Distribution fitting

What is distribution fitting

Fitting a distribution to a data sample consists, once the type of distribution has been chosen, in estimating the parameters of the distribution so that the sample is the most likely possible (as regards the maximum likelihood) or that at least certain statistics of the sample (mean, variance for example) correspond as closely as possible to those of the distribution.

Fitting methods used in XLSTAT

XLSTAT offers two fitting methods:

Moments for distribution fitting

This simple method uses the definition of the moments of the distribution as a function of the parameters to determine the latter. For most distributions, the use of the mean and the variance is sufficient. However, for certain distributions, the mean suffices (for example Poisson's distribution), or, if not, the asymmetry coefficient is also required (Weibull's distribution for example).
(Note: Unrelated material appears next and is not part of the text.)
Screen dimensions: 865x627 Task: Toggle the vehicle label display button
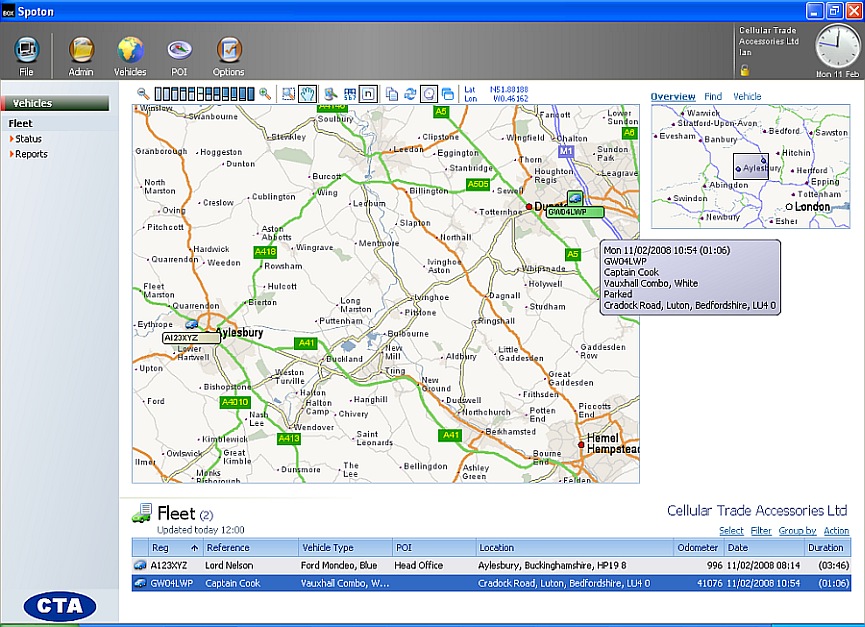point(368,94)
Maximum of Likelihood for fitting a distribution

The parameters of the distribution are estimated by maximizing the likelihood of the sample. This method, more complex, has the advantage of rigor for all distributions and enables approximate standard deviations to be obtained for parameter estimators. The maximum likelihood method is offered for the negative binomial type II distribution, Fisher-Tippett distribution, GEV distribution and Weibull distribution.
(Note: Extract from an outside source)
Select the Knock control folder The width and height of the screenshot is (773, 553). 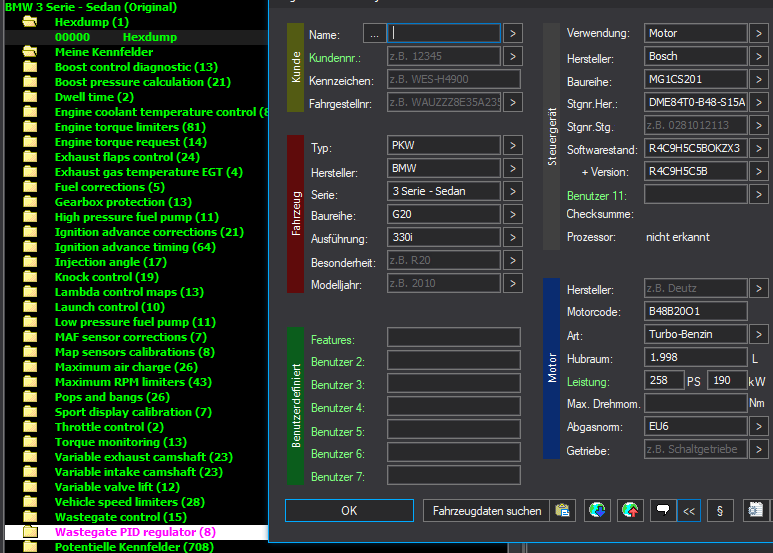pyautogui.click(x=106, y=277)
Available fitting distribution in XLSTAT

XLSTAT provides the following distributions:

Beta, Binomial, Negative binomial, Chi-square, Erlang, Exponential, Fisher, Fisher-Tippett, Gamma, GEV, Gumbel, Lognormal, Normal, Pareto, Poisson, Student, Uniform, Weibull.

Test for the goodness of fit

Once the parameters for the chosen distribution have been estimated, the hypothesis must be tested in order to check if the phenomenon observed through the sample follows the distribution in question.

XLSTAT offers two goodness of fit tests:

• The Chi-square goodness of fit test
• The Kolmogorov-Smirnov goodness of fit

Results for distribution fitting in XLSTAT

• Estimated parameters: This table displays the parameters for the distribution.
• Statistics estimated on the input data and computed using the estimated parameters of the distribution: This table is used to compare the mean, variance, skewness and kurtosis coefficients calculated from the sample with those calculated from the values of the distribution parameters.
• Kolmogorov-Smirnov test.
• Chi-square test and table of comparison between the observed and theoretical frequencies
• Histograms: The data distribution and the fitting distribution are both represented on the same histogram. This makes it a very helpful visualization tool to compare the distributions.
• Descriptive statistics for the intervals: This table shows for each interval the frequencies, the relative frequencies, together with the densities for the samples and distribution chosen.